El curso fue fantástico. Hubo sesiones de fundamentos de comunicación, de comunicación no verbal, de conversaciones, de técnicas de información, de sociología de los usuarios y de conocimiento del hospital. Todas participaban en todos los casos, las escenificaciones y las aplicaciones. Para mí fue una experiencia docente y personal fantástica. Algunas tenían una inteligencia muy considerable que no habían podido desarrollar en la educación por los condicionamientos asociados a sus posiciones sociales. El ambiente de las sesiones era muy enérgico y se hacía manifiesta una ilusión compartida de alto voltaje.

Pero ellas seguían desempeñando su papel de limpiadoras siendo eximidas los días del curso.  Cuando volvían a su tarea experimentaban el rechazo de sus compañeras, mediante la multiplicación de maledicencias, chismes, leyendas, humor agresivo y otros componentes de un mal clima. En un sistema humano como es una plantilla de un hospital el rechazo a la promoción por medio de canales no convencionales era enorme. Así se generó un sumatorio de agresiones. El personal sanitario entendía que usurpaban sus funciones, también los administrativos y celadores. Sus compañeras de limpieza las percibían como enchufadas. El malestar se acumulaba. Cuando circulaba con ellas por el hospital la hostilidad se hacía patente en unas formas inquietantes. Tras esta se encontraba latente la lógica estamental implacable que vetaba al estamento considerado inferior, como es el del personal de limpieza.

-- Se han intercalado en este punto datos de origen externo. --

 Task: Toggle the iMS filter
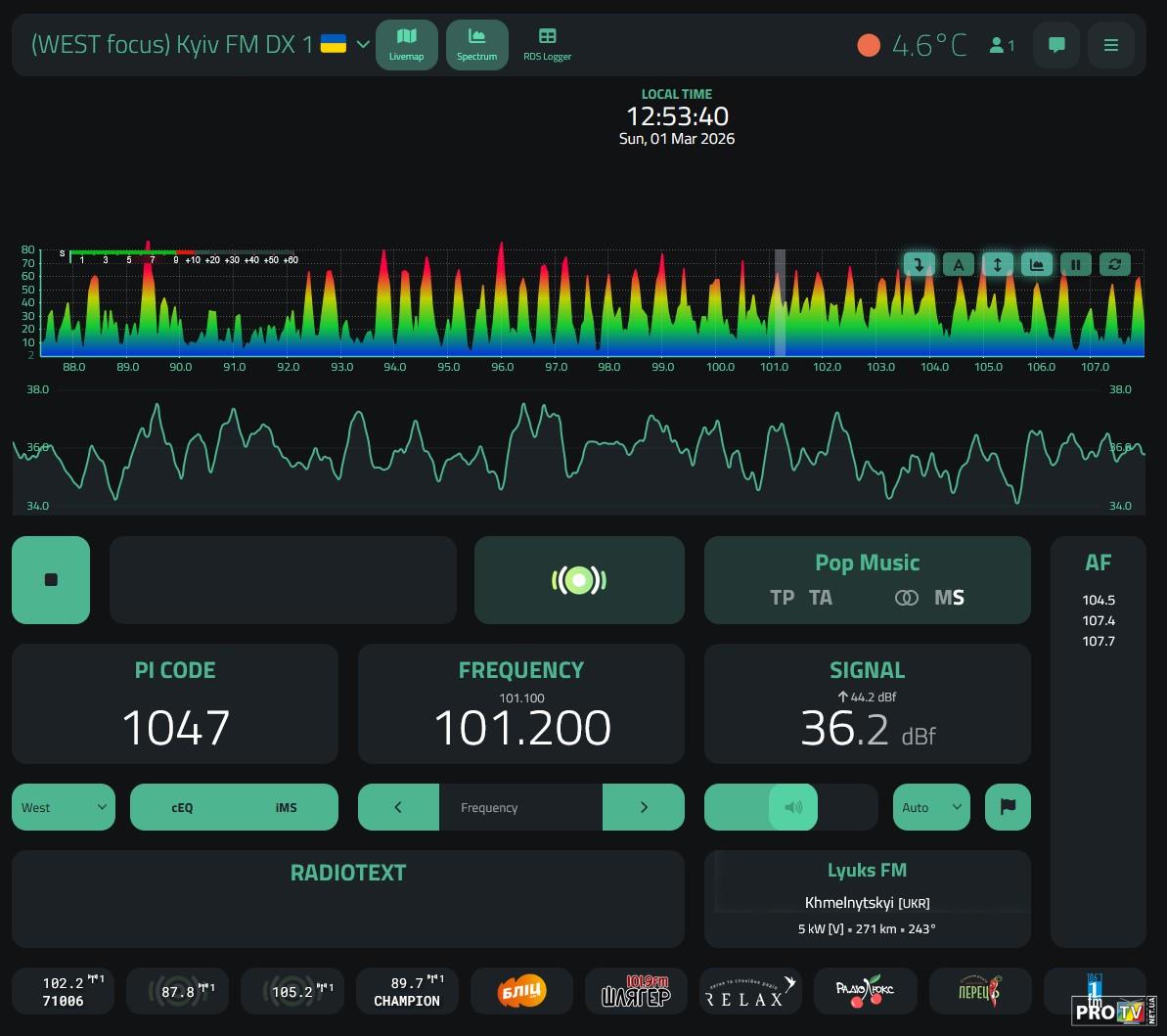tap(286, 807)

Cuando concluyó el curso, la dirección pensaba el uniforme del servicio y la fecha de su puesta en marcha llegó la noticia fatal. El gerente nos informó acerca de la situación de cancelación del servicio por razones de impedimentos legales. La noticia fue una bomba para el grupo, porque bloqueaba la posibilidad de su  promoción, pero, además, tenían que regresar a su medio laboral devenido en un infierno. Pude vivir la desigualdad una vez más. Yo cobré mi servicio y seguí mi trayectoria de profesional semimercenario, en tanto que ellas quedaban inmovilizadas y penalizadas. La despedida fue terrible. Algunas no quisieron hacerlo. El comportamiento del gerente fue manifiestamente frívolo. Para él fue un experimento no consumado liberado de consecuencias. Desde su lejana perspectiva ni siquiera pensó en estas mujeres.

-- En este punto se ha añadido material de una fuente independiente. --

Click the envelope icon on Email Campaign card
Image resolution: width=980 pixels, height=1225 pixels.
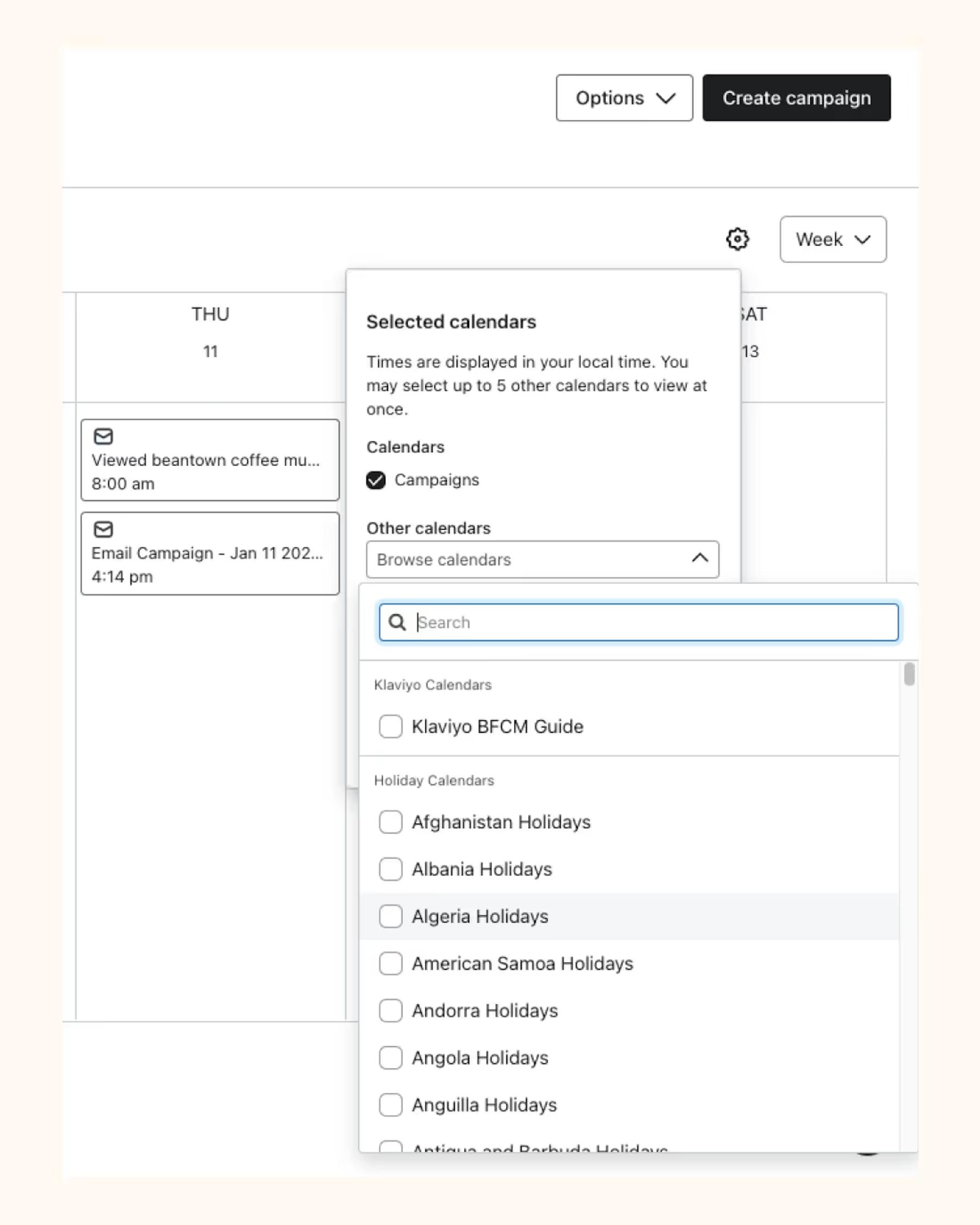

Muchos años después, como profesor de sociología de los movimientos sociales en Granada, entre los vídeos que se proyectaban en el curso sobre conflictos urbanos, pasaba uno sobre la movilización del barrio de Gamonal en Burgos en contra de un aparcamiento. En la oscuridad del aula, viendo las imágenes activaba mi recuerdo de estas mujeres. Creía reconocerlas en las sucesivas secuencias y me preguntaba acerca de si alguno de los jóvenes activistas serían sus hijos. Mis emociones subían de tono. En mis intervenciones en el coloquio explicaba que las personas involucradas en este conflicto habrían padecido antes mil agravios. En uno de ellos estuve involucrado yo mismo. Este sería el agravio mil uno.